* Instruction: Retype the listing below line for line, changing nothing.

* Records shown:

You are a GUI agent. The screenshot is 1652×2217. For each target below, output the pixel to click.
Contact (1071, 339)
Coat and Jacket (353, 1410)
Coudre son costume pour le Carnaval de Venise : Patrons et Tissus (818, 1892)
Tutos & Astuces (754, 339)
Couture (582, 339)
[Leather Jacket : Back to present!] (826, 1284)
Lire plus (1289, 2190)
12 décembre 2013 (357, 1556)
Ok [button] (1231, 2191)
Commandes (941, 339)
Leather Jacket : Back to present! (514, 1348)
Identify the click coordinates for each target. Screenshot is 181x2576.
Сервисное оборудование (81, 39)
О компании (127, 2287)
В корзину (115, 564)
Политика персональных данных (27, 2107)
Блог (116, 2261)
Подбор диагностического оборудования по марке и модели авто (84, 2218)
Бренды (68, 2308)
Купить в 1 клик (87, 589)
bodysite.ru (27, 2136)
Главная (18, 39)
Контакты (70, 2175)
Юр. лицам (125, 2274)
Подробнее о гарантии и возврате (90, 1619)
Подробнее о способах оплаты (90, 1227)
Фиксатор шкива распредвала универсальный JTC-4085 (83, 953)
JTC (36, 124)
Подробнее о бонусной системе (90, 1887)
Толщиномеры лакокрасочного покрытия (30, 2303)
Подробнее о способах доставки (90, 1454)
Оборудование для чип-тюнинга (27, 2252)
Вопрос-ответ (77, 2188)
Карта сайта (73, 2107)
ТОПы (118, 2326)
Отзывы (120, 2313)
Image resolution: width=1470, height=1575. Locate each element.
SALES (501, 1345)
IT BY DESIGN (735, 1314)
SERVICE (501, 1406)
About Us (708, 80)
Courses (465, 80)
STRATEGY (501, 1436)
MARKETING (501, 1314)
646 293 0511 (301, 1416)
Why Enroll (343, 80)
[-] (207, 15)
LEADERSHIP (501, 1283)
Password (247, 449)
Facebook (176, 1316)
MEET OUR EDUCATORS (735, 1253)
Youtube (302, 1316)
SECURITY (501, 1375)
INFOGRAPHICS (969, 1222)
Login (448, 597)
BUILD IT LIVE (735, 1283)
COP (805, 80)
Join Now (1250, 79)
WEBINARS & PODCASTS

* Correct result:
You are a GUI agent. The screenshot is 1652×2217. For each target below, output the pixel to click.
Contact (1071, 339)
Coat and Jacket (353, 1410)
Coudre son costume pour le Carnaval de Venise : Patrons et Tissus (818, 1892)
Tutos & Astuces (754, 339)
Couture (582, 339)
[Leather Jacket : Back to present!] (826, 1284)
Lire plus (1289, 2190)
12 décembre 2013 (357, 1556)
Ok [button] (1231, 2191)
Commandes (941, 339)
Leather Jacket : Back to present! (514, 1348)
Identify the click coordinates for each target. Screenshot is 181x2576.
Сервисное оборудование (81, 39)
О компании (127, 2287)
В корзину (115, 564)
Политика персональных данных (27, 2107)
Блог (116, 2261)
Подбор диагностического оборудования по марке и модели авто (84, 2218)
Бренды (68, 2308)
Купить в 1 клик (87, 589)
bodysite.ru (27, 2136)
Главная (18, 39)
Контакты (70, 2175)
Юр. лицам (125, 2274)
Подробнее о гарантии и возврате (90, 1619)
Подробнее о способах оплаты (90, 1227)
Фиксатор шкива распредвала универсальный JTC-4085 (83, 953)
JTC (36, 124)
Подробнее о бонусной системе (90, 1887)
Толщиномеры лакокрасочного покрытия (30, 2303)
Подробнее о способах доставки (90, 1454)
Оборудование для чип-тюнинга (27, 2252)
Вопрос-ответ (77, 2188)
Карта сайта (73, 2107)
ТОПы (118, 2326)
Отзывы (120, 2313)
Image resolution: width=1470, height=1575. Locate each element.
SALES (501, 1345)
IT BY DESIGN (735, 1314)
SERVICE (501, 1406)
About Us (708, 80)
Courses (465, 80)
STRATEGY (501, 1436)
MARKETING (501, 1314)
646 293 0511 (301, 1416)
Why Enroll (343, 80)
[-] (207, 15)
LEADERSHIP (501, 1283)
Password (247, 449)
Facebook (176, 1316)
MEET OUR EDUCATORS (735, 1253)
Youtube (302, 1316)
SECURITY (501, 1375)
INFOGRAPHICS (969, 1222)
Login (448, 597)
BUILD IT LIVE (735, 1283)
COP (805, 80)
Join Now (1250, 79)
WEBINARS & PODCASTS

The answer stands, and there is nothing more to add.